Mumsnet has not checked the qualifications of anyone posting here. If you need help urgently or expert advice, please see our domestic violence webguide and/or relationships webguide. Many Mumsnetters experiencing domestic abuse have found this thread helpful: Listen up, everybody

Anyone help re. Settlement but not married?

57 replies

31weeksgone · 01/05/2020 14:21

It’s a long back story but I need to leave my “DP”. Many a thread about it before, he’s been manipulating and quietly controlling so not feeling any empathy or warmth there at all.
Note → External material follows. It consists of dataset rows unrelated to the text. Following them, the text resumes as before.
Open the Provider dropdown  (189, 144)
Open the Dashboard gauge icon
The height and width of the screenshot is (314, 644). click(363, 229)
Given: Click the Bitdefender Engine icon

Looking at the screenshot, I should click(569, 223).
I’ve lived with him for 7 years, been a mum for 5 or so to his (our) child. I gave up my job and career. We’re not married. I moved into his house, and he kept paying his mortgage.

Would I be entitled to anything at all when we split up? I know we’re not married but I’ve lived here for 7ish years and he’s paid the mortgage with family money for all of this time.
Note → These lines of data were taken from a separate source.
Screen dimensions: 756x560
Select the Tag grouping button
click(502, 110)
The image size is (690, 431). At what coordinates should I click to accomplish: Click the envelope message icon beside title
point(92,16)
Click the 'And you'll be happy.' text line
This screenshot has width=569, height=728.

I’m going to be walking away to a while of struggling on benefits as a student too whilst he keeps his house and family mortgage paid.

Has anyone got any experience of anything like this at all and offer any advice? Sad

OP posts:
CancelH0l1dayz · 01/05/2020 18:55

Can you wait until you finish your degree & are employed FT ?

SandyY2K · 01/05/2020 19:34

It's his house and he's been paying the mortgage all these years....why would you think you've any right to some of it?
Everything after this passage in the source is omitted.